In a transparent attempt to blunt impending justified rage over this week’s profit reports from Big Oil, the latest piece of spin to emerge from the well-paid creative minds at the American Petroleum Institute is a real classic. The gist, in a nutshell, is that oil makes money — a lot of money. Really? You don’t say!
According to the press release:
While oil and natural gas stocks make up an average of 3.9 percent of public pension holdings in four key states, they accounted for an average of 8.6 percent of the returns in these accounts from 2005 to 2008.
I won’t bother quibbling with numbers here because the underlying specific point, that the oil companies are strong-performing blue chip stock,s is indisputably true.
That, however, doesn’t mean that oil addiction is good for our economy and our future, or even your future 401k earnings. Far from it, in fact.
The relationship between rising oil prices and larger threats to the local and national economy, including recession, is well established. Ten of the last 11 recessions were preceded by oil price rises.
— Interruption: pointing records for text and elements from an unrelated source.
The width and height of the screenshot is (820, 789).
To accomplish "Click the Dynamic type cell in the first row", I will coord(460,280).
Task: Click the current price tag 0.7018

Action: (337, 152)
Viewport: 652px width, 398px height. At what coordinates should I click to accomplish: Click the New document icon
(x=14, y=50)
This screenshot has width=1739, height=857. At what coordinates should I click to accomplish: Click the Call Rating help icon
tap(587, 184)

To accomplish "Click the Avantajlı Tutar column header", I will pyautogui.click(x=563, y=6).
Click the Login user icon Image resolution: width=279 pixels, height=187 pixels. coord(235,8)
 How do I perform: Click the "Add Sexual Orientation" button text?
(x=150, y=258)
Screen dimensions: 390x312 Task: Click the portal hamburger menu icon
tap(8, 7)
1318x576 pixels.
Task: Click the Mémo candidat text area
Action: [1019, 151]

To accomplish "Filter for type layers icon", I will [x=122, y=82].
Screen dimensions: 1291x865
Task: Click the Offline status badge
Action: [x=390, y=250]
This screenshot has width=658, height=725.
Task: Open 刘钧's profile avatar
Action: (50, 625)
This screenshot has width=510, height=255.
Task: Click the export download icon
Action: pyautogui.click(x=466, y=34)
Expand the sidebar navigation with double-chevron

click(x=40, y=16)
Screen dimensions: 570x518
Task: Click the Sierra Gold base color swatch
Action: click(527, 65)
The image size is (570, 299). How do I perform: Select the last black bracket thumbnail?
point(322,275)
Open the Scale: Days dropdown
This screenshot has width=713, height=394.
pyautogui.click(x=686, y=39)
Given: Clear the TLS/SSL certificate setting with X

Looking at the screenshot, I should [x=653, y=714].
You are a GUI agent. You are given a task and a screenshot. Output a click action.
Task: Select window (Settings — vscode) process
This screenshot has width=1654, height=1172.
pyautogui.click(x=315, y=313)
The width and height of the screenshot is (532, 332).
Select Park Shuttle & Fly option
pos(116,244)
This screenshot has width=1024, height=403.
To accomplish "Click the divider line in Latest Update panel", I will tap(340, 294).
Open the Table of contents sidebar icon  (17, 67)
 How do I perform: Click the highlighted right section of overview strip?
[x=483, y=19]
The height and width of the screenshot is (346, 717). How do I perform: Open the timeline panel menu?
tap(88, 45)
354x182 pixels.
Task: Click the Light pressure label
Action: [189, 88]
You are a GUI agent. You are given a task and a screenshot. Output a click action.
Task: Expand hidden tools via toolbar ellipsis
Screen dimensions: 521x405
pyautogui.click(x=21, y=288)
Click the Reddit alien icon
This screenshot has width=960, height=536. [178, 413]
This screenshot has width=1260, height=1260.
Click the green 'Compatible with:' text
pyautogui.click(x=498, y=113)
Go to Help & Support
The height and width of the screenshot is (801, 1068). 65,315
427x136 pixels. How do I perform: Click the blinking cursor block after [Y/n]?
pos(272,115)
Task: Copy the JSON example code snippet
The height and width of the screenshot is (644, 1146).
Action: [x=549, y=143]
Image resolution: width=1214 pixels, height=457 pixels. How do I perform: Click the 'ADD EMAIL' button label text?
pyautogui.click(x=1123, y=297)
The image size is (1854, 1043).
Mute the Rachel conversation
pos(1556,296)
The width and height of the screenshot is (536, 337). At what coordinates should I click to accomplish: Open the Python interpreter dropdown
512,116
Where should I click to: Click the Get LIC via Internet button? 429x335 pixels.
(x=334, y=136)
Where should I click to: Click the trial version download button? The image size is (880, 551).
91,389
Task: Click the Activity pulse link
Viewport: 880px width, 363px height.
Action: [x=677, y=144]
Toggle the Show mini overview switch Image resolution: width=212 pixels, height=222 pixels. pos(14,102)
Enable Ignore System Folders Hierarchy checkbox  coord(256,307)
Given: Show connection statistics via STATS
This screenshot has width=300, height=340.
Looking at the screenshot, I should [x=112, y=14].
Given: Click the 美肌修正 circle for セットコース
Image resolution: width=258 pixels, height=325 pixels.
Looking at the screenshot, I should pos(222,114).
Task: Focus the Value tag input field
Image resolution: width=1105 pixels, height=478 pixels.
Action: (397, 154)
So when the API points out that their returns are counting for twice as much of your total, they’re not mentioning that the increase in price, which drives the increased oil profits and returns, is also sending much of the economy, and much of your portfolio, into a tailspin.
And is API actually trying to argue that we should subsidize stocks that perform well? “It’s the most ridiculous argument I’ve ever heard to justify subsidies for an industry,” Steve Ellis, vice president of Taxpayers for Common Sense, told Anne Mulkern of E&ENews PM.
If pension funds also hold Microsoft or Intel stocks, [Ellis] said, “does that mean the government should turn around and should subsidize Microsoft or Intel to boost the pension funds?”
“It’s really a preposterous sort of proposal,” Ellis added. “It makes no sense from a public policy standpoint.”
API’s new study can’t make the case that the small profits your 401k may enjoy from its slice of Big Oil makes up for the crushing impact of our nation’s dependence on oil. It doesn’t — it only means you’ll have a few more bucks to spend on gas in your twilight years.
Continuing to invest in oil is classic penny-wise and pound-foolish behavior. Once we stop using our tax dollars to support this folly, we’ll be one step closer to revealing the true price of oil.
[CORRECTION: This post initially neglected to credit Anne Mulkern of E&ENews PM.]